Substitute "screen assistant" for each occurrence of "GUI agent" in the data below, and return all of the data with everything else left as it is.
________________________________________
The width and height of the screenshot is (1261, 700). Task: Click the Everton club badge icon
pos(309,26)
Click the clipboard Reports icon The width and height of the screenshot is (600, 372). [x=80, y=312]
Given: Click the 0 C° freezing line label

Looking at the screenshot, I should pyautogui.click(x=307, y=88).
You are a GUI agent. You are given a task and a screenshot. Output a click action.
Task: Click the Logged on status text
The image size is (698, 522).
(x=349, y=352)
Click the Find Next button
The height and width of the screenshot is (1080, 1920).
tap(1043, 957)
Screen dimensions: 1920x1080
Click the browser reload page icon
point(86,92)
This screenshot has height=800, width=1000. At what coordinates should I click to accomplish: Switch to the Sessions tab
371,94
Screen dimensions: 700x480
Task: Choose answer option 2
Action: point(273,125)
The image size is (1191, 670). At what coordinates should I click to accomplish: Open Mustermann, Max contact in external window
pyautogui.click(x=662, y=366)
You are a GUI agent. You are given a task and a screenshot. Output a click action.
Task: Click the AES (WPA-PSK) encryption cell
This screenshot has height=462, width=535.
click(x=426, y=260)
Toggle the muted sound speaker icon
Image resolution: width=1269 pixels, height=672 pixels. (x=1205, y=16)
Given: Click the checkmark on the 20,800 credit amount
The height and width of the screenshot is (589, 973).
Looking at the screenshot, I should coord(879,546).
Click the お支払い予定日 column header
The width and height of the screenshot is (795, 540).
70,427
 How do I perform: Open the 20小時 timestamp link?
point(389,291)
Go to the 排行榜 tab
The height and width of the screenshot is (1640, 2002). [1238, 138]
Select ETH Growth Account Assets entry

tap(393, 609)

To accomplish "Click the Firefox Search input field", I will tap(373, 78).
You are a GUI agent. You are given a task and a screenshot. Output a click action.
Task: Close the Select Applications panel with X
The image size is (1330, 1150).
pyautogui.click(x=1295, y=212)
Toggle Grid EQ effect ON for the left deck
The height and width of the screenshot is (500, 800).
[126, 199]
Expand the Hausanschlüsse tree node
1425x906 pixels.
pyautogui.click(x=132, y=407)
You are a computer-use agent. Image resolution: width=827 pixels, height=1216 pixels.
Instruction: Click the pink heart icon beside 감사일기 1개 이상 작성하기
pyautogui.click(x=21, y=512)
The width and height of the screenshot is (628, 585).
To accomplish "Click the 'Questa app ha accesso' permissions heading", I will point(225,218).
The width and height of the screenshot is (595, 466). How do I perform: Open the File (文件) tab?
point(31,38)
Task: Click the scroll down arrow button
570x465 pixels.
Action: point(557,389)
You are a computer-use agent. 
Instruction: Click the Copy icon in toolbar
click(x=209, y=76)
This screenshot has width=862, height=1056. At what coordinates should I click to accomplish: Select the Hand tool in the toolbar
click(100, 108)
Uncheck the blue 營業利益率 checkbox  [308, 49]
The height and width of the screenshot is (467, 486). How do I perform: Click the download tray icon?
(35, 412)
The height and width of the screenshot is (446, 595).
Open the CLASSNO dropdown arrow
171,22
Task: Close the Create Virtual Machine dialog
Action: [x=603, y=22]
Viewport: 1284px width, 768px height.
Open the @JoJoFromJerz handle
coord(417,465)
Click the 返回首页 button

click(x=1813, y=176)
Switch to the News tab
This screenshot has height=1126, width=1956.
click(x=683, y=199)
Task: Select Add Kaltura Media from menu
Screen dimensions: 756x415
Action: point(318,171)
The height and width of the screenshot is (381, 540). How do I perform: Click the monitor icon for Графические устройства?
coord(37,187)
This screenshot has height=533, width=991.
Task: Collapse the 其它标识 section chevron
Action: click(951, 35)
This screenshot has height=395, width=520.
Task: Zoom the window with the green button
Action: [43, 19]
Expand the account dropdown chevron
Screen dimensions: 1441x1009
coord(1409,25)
________________________________________
Finished exercise
The width and height of the screenshot is (1261, 700). Task: Click the Everton club badge icon
pos(309,26)
Click the clipboard Reports icon The width and height of the screenshot is (600, 372). [x=80, y=312]
Given: Click the 0 C° freezing line label

Looking at the screenshot, I should pyautogui.click(x=307, y=88).
You are a screen assistant. You are given a task and a screenshot. Output a click action.
Task: Click the Logged on status text
The image size is (698, 522).
(x=349, y=352)
Click the Find Next button
The height and width of the screenshot is (1080, 1920).
tap(1043, 957)
Screen dimensions: 1920x1080
Click the browser reload page icon
point(86,92)
This screenshot has height=800, width=1000. At what coordinates should I click to accomplish: Switch to the Sessions tab
371,94
Screen dimensions: 700x480
Task: Choose answer option 2
Action: point(273,125)
The image size is (1191, 670). At what coordinates should I click to accomplish: Open Mustermann, Max contact in external window
pyautogui.click(x=662, y=366)
You are a screen assistant. You are given a task and a screenshot. Output a click action.
Task: Click the AES (WPA-PSK) encryption cell
This screenshot has height=462, width=535.
click(x=426, y=260)
Toggle the muted sound speaker icon
Image resolution: width=1269 pixels, height=672 pixels. (x=1205, y=16)
Given: Click the checkmark on the 20,800 credit amount
The height and width of the screenshot is (589, 973).
Looking at the screenshot, I should coord(879,546).
Click the お支払い予定日 column header
The width and height of the screenshot is (795, 540).
70,427
 How do I perform: Open the 20小時 timestamp link?
point(389,291)
Go to the 排行榜 tab
The height and width of the screenshot is (1640, 2002). [1238, 138]
Select ETH Growth Account Assets entry

tap(393, 609)

To accomplish "Click the Firefox Search input field", I will tap(373, 78).
You are a screen assistant. You are given a task and a screenshot. Output a click action.
Task: Close the Select Applications panel with X
The image size is (1330, 1150).
pyautogui.click(x=1295, y=212)
Toggle Grid EQ effect ON for the left deck
The height and width of the screenshot is (500, 800).
[126, 199]
Expand the Hausanschlüsse tree node
1425x906 pixels.
pyautogui.click(x=132, y=407)
You are a computer-use agent. Image resolution: width=827 pixels, height=1216 pixels.
Instruction: Click the pink heart icon beside 감사일기 1개 이상 작성하기
pyautogui.click(x=21, y=512)
The width and height of the screenshot is (628, 585).
To accomplish "Click the 'Questa app ha accesso' permissions heading", I will point(225,218).
The width and height of the screenshot is (595, 466). How do I perform: Open the File (文件) tab?
point(31,38)
Task: Click the scroll down arrow button
570x465 pixels.
Action: point(557,389)
You are a computer-use agent. 
Instruction: Click the Copy icon in toolbar
click(x=209, y=76)
This screenshot has width=862, height=1056. At what coordinates should I click to accomplish: Select the Hand tool in the toolbar
click(100, 108)
Uncheck the blue 營業利益率 checkbox  [308, 49]
The height and width of the screenshot is (467, 486). How do I perform: Click the download tray icon?
(35, 412)
The height and width of the screenshot is (446, 595).
Open the CLASSNO dropdown arrow
171,22
Task: Close the Create Virtual Machine dialog
Action: [x=603, y=22]
Viewport: 1284px width, 768px height.
Open the @JoJoFromJerz handle
coord(417,465)
Click the 返回首页 button

click(x=1813, y=176)
Switch to the News tab
This screenshot has height=1126, width=1956.
click(x=683, y=199)
Task: Select Add Kaltura Media from menu
Screen dimensions: 756x415
Action: point(318,171)
The height and width of the screenshot is (381, 540). How do I perform: Click the monitor icon for Графические устройства?
coord(37,187)
This screenshot has height=533, width=991.
Task: Collapse the 其它标识 section chevron
Action: click(951, 35)
This screenshot has height=395, width=520.
Task: Zoom the window with the green button
Action: [43, 19]
Expand the account dropdown chevron
Screen dimensions: 1441x1009
coord(1409,25)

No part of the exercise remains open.